2. Das Immunsystem stärken

Ein starkes Immunsystem wehrt Krankheitserreger besser ab, Infektionen verlaufen milder. Um das Immunsystem fit zu halten, lohnt es sich, die nachstehenden Maßnahmen zu beachten:

  • Gesunde Ernährung: Sowohl Erwachsene als auch Kinder sollten in der infektreichen Jahreszeit darauf achten, ausreichend Gemüse, Obst und Getreide(-produkte) zu essen. Insbesondere die Vitamine A, B , C und D sowie Zink, Kupfer, Selen und Eisen sind wichtig fürs Immunsystem. 
  • Aufenthalt im Freien: Der Körper gewöhnt sich durch tägliche Bewegung im Freien an die kalten Temperaturen und das Sonnenlicht unterstützt die Bildung von Vitamin D.  Auch das Immunsystem der Kleinen will trainiert werden: Kinder sollten deshalb täglich - am besten bei jedem Wetter - mindestens 1 Stunde an der frischen Luft verbringen.2 
  • Sport und Bewegung: Ausdauersportarten wie Walken, Joggen, Radfahren und Schwimmen sind besonders empfehlenswert.  

Darüber hinaus können regelmäßige Saunagänge oder Wechselduschen ebenfalls die Abwehrkräfte stärken.
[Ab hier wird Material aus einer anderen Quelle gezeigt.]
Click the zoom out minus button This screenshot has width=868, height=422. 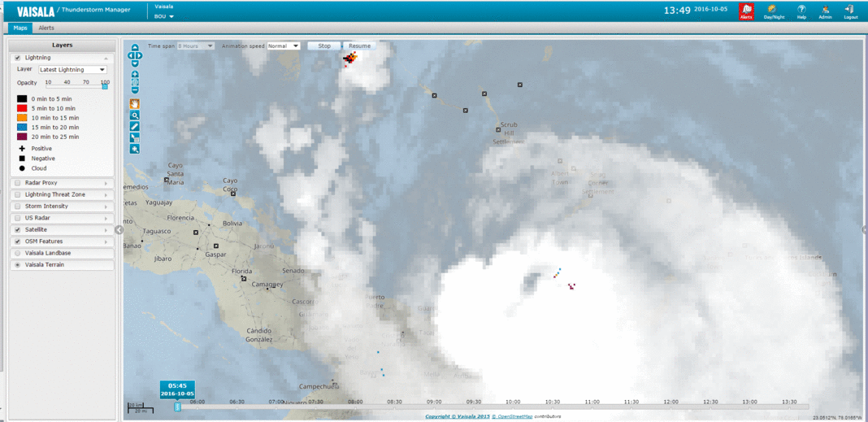point(135,90)
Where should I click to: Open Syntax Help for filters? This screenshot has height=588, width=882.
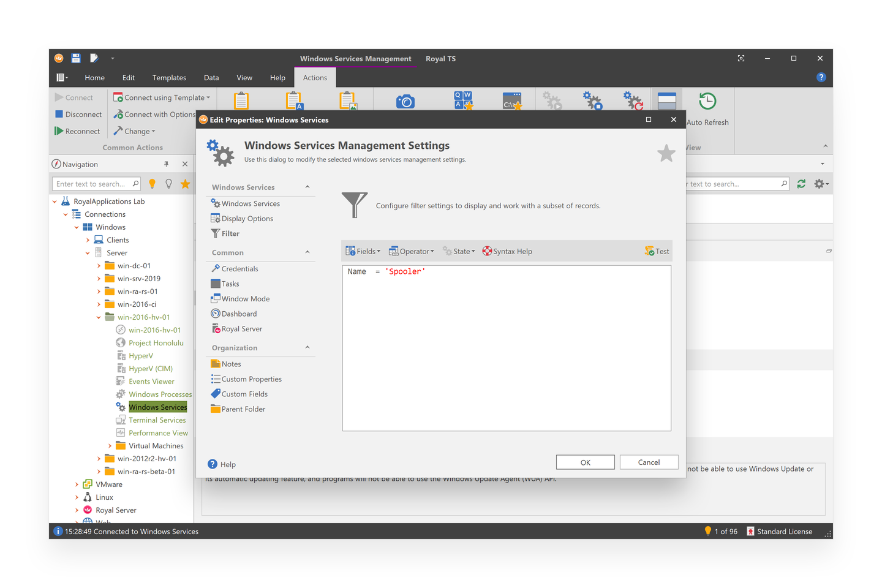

Dank des Wechselspiels von Hitze und Kälte weiten sich die Gefäße und die Durchblutung wird gefördert. So gelangen Nährstoffe und Sauerstoff vermehrt in die Zellen, wodurch die Schleimhäute besser Krankheitserreger abwehren können. 

3. Mit der richtigen Nasenpflege einem Schnupfen vorbeugen

Gerade im Winter trocknet die Nasenschleimhaut durch die warme Heizungsluft in Räumen schnell aus und ist in ihrer Abwehrfunktion geschwächt. So entsteht eine perfekte Eintrittspforte für Viren. Mit der richtigen Nasenpflege lässt sich dem vorbeugen. Dazu gehört beispielsweise: 

  • ​​​Meerwasser- oder Hyaluronsäure-haltiges Nasenspray nutzen: Das Spray hält die Nasenschleimhaut schnell, unkompliziert und ganz natürlich feucht.  
  • Nasendusche durchführen: Eine Nasendusche mit einer isotonischen Salzwasserlösung befeuchtet ebenfalls die Schleimhäute und spült die Erreger gleichzeitig mit aus. 
  • Nasenöle verwenden: Die Öle legen sich wie ein pflegender Schutzfilm auf die gereizten Schleimhäute. 

4. Ausreichend Schlaf – weniger Erkältungen?

Im Durschnitt schlafen Menschen 7 bis 8 Stunden täglich – und das ist auch gut so.3 Denn dabei erholt sich nicht nur der Körper, sondern das Gehirn speichert und verarbeitet auch die Eindrücke des Tages. Wer allerdings zu wenig schläft, schwächt seinen Körper und macht ihn sogar für Infekte anfälliger.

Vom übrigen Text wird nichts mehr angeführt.